2019-01-23 Thread cl . robitaille
Well, the first point to mention is that anyone writing help, man page and 
information must not forget that the vast majority of readers are reading 
such information because they do not know. This is obvious but the main 
point is to not take for granted that they have a deep knowledge, 
particularly when a concept is a bit "strange"...

Now, I understand that git is, normally, for developers, which are 
typically more knowledgeable, but still

And I agree it helps to have real user inputs, so I will provide many. I do 
not expect all be accepted but this is Ok.

So, here it is

1 - Ideally, the man page should be following "the standard" format. I am 
not sure if one exists but since the vast majority of the man pages are 
using the same layout I presume that there is some form of soft standard. 
Here, obviously, my point is about listing all of the files and their 
location at the end of the page (which does not preclude to mention then 
elsewhere in the text if desire).

2 - For the git-check-ignore. here are my suggestions

DESCRIPTION
   For each pathname given via the command-line or from a file via 
--stdin, check whether the file* / directory*  is excluded by .gitignore 
(or other input files to the
   exclude mechanism) and output the path if it is excluded.

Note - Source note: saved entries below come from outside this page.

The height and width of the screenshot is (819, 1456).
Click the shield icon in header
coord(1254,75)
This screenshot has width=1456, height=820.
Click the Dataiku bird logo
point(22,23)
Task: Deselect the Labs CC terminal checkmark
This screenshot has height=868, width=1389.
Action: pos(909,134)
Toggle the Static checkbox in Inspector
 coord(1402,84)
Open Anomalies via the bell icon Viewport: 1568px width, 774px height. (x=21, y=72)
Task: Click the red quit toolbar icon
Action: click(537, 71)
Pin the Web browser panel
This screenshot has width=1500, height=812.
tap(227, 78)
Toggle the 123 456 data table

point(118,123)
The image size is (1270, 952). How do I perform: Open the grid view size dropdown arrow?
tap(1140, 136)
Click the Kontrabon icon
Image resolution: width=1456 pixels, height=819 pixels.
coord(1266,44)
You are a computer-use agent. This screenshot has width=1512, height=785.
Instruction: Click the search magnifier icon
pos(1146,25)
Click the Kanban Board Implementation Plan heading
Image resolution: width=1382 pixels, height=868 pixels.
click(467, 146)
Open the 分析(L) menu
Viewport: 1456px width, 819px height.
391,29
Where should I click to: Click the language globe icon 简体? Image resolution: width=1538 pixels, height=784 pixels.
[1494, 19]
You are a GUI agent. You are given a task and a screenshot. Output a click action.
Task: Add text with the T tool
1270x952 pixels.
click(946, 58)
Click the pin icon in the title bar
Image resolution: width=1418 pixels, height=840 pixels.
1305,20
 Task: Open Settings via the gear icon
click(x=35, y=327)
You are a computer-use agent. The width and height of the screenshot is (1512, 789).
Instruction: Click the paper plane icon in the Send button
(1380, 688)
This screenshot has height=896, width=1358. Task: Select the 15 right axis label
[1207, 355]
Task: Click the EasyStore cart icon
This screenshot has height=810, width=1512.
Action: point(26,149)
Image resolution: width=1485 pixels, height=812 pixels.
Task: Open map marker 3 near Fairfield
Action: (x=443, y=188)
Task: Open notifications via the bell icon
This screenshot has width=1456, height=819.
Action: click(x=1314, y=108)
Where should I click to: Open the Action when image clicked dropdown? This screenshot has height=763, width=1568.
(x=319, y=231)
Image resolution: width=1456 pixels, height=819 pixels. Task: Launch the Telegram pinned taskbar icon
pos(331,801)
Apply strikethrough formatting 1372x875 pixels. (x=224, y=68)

   By default, tracked files * and directories *are not shown at all 
since they are not subject to exclude rules; but see ‘--no-index’. *In the 
case of a directory, any *
*   tracked file or directory below it will cause the directory not to 
be shown.*

3 - Again in git-check-ignore.
 
Actually, here, I think the description of --no-index is wrong. At least in 
my case, which was that a directory WAS ignored by git add because a file 
under it was already tracked. The man page description is only talking 
about the opposite case where git add is not ignoring the pathname. I 
wanted to provide a suggestion here but I fail to understand the use case 
described by the man page. In fact, I am not even sure it is correct. git 
add appears to honor the ignore instructions despite having already tracked 
objects. May be the use case is when the pathname is BELOW something 
already tracked??

4 - git check-ignore should be augmented to have an option of simply 
listing all of the ignore files, may be even allowing to dump their 
content. The latter may be too much



On Tuesday, January 22, 2019 at 5:37:11 PM UTC-5, Philip Oakley wrote:
>
> oops sent from wrong email identity.. 
>
> On 22/01/2019 22:35, Philip Oakley wrote: 
> > On 22/01/2019 21:20, Claude Robitaille wrote: 
> >> Thanks this help. 
> >> 
> >> I did read the man page, but I am used at seeing the files and 
> >> locations at the end of the man page the section FILES. My bad to 
> >> skiping right to the end of the man page. See dnsmasq as an example. 
> >> 
> >> Yes TL;DR. :-( I skip too quickly on --no-index. But now I 
> >> understand that it makes check-ignore to "mimic" add (even if 
> >> mimic was not the intent) 
> >> 
> >> But, the description is talking about file and tracked files. It is 
> >> not obvious for an occasional user to correlate that with "my dir is 
> >> not checked because something under it is indeed tracked" . Bomttom 
> >> line, what I am saying is that dir and file are slightly different in 
> >> the context here and yes my mental model was wrong. 
> >> 
> ---> 
> > Extra points for you will be on order if you can suggest some better 
> > wording for manual pages to help others patch that misunderstanding. 
> > The same would apply to a contribution for the git-scm 'book'. 
> > 
> > It is a help to the devs to have some real user input... 
> > 
> > 
> > Philip 
> > 
> >> 
> >> 
> >> Le mar. 22 janv. 2019 à 15:09, Konstantin Khomoutov   
> >> > a écrit : 
> >> 
> >> On Tue, Jan 22, 2019 at 10:55:50AM -0800, cl.rob...@gmail.com 
>  
> >>  wrote: 
> >> 
> >> > Is there a way to list ALL of the ignore files that a given git 
> >> uses? 
> >> 
> >> Yes. This list is documented in the gitignore(5) manual page. 
> >> Run `git help ignore` to read it. 
> >> 
> >> > There are tons of files and locations that git uses and Googling 
> >> only 
> >> > reports a partial list.. in my case, I had, but forgotten, 
> >> both 
> >> > ~/.gitconfig AND ~/.config/git/ignore. The later was never 
> >> mentioned 
> >> > anywhere on Google but was the culprit of my issue. 
> >> 
> >> Your general problem is a wrong approach: instead of googling, you 
> >> should better have spent your time contemplating the first two 
> >> paragraphs of the manual page mentioned above. 
> >> 
> >> > Ok, I know, git check-ignore be used. But not in my case!!! Here 
> >> is an 
> >> > example 
> >> > 
> >> > git add lib 
> >> > The following paths are ignored by one of your .gitignore files: 
> >> > lib 
> >> 

Re: [git-users] List of ignore configuration file

2019-01-22 Thread Philip Oakley

oops sent from wrong email identity..

On 22/01/2019 22:35, Philip Oakley wrote:

On 22/01/2019 21:20, Claude Robitaille wrote:

Thanks this help.

I did read the man page, but I am used at seeing the files and 
locations at the end of the man page the section FILES. My bad to 
skiping right to the end of the man page. See dnsmasq as an example.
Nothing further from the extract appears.